*Exercises to complete:*
1 > Based on the passage below about Ike T. Pryor, in what city did he die?
2 > Continue the piece below about cattleman Ike T. Pryor from the point where it stops.

## Start Passage

IKE T. PRYOR WAS A GREAT CATTLEMAN
J. Marvin Hunter, Sr.
Colonel Ike T. Pryor, who died in San Antonio in 1937, was one of the outstanding cattlemen and trail drivers of Texas in the 1870s and 1880s. His life story read like a romance, for it was made up of thrills and pathos, struggles and hardships, failures and triumphs that befell but few men who successfully overcame such obstacles that he met and conquered. A pioneer of the days of the of the unfenced range, he became one of the most widely known cattlemen of America, and if his reminiscences had ever been written they would afford a complete panorama of the cattle industry of the United States. From the early days of the grass trails, when the great herds of Texas longhorns were driven thousands of miles to market, down to the time when bred cattle, modern marketing systems and rail transportation, he had been an active participant.

## End Passage
## Start Entries shown

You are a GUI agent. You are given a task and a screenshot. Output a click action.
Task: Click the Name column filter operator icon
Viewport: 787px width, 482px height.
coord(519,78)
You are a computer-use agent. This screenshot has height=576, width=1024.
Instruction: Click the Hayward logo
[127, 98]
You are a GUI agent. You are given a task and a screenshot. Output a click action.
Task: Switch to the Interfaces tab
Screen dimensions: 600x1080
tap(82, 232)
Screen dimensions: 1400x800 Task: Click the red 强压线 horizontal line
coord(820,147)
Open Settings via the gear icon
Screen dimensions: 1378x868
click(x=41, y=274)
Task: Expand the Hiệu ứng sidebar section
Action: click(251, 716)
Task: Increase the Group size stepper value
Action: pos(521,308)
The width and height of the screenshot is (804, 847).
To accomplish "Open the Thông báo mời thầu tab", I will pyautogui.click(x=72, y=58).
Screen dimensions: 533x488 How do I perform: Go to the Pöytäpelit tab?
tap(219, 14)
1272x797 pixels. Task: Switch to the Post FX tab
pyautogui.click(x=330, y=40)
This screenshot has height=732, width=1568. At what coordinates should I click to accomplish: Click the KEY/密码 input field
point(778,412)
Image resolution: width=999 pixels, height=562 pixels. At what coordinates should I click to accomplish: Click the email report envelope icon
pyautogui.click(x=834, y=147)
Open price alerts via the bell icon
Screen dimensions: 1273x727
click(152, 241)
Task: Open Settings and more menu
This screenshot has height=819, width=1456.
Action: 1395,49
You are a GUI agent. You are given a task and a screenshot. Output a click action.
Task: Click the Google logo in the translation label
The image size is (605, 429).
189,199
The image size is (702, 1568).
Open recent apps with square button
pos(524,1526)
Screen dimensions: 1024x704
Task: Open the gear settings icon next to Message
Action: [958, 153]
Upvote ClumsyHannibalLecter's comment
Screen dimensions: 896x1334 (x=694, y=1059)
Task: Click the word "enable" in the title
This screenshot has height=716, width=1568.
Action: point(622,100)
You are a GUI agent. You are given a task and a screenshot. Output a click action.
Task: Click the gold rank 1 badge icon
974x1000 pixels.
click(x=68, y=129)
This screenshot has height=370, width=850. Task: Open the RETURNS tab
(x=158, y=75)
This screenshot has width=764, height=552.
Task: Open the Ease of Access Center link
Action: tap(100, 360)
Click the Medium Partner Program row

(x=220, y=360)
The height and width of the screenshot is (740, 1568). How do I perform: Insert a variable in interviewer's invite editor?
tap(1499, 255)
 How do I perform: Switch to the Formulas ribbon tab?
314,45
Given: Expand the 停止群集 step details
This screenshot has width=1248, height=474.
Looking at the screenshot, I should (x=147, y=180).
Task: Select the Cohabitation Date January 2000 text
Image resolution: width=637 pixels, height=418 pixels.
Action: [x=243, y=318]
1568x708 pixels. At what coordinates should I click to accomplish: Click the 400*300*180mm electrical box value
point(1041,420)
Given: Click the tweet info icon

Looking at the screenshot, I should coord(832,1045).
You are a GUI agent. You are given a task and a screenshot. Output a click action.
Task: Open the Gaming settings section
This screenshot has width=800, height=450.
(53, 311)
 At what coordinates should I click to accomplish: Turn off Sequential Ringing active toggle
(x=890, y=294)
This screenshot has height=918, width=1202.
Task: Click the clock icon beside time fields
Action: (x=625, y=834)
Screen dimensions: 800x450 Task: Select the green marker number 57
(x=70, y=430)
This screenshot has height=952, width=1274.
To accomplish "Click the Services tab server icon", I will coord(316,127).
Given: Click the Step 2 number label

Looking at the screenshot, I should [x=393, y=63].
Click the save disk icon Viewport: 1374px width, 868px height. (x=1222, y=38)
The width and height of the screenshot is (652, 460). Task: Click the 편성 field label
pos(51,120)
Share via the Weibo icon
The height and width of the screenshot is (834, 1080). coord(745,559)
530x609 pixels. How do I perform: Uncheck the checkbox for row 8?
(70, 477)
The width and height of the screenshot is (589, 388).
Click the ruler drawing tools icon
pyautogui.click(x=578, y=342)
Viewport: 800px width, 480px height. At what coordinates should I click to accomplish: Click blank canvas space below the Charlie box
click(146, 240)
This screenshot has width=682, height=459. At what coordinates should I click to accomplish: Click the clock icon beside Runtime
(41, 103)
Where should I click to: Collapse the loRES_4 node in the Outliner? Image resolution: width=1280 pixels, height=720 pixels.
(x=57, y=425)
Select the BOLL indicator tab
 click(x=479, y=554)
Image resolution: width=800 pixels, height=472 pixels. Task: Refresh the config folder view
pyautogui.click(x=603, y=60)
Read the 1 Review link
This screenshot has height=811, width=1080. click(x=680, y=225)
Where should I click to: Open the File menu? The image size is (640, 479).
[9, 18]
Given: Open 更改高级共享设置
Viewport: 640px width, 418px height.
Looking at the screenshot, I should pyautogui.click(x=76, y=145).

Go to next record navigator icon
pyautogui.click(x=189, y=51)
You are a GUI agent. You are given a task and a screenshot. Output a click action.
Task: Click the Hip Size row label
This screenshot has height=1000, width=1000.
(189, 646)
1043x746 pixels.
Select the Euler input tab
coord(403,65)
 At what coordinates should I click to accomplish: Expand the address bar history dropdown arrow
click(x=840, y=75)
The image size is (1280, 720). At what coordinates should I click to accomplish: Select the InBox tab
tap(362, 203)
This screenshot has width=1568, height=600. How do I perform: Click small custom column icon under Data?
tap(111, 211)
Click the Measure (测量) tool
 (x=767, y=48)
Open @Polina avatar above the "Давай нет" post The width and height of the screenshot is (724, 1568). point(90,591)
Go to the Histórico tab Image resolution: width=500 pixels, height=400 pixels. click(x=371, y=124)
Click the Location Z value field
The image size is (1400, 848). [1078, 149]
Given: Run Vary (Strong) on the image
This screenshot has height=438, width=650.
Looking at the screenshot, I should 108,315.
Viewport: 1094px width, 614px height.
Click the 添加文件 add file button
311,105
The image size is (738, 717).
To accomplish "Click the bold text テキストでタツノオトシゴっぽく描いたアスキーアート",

## End Entries shown

*Results of the exercise:*
1 > San Antonio

2 >
Born at Tampa, Florida, in 1852, he was left fatherless at the age of three years. Shortly after his father's death, his mother took her family to Alabama, where two years later she passed away, and he was taken in charge by his uncle at Spring Hill, Tennessee. At the age of nine years he ran away from the home of his relatives and boldly struck out into the world for himself. This was in 1861, with the Civil War just beginning its devastating reign. Attaching himself as a newsboy to the Army of the Cumberland, he lived among the hardships of the campaign, and witnessed the scenes enacted at Murfreesboro, Chickamauga, Lookout Mountain, and other desperately fought actions of the war between the states. It was in such environment that tried the very souls of men, that an impressionable boy not yet in his teens had the early moulding of his character, and in it was seasoned the courage that had sent him, inexperienced and frail, to challenge for life and fortune.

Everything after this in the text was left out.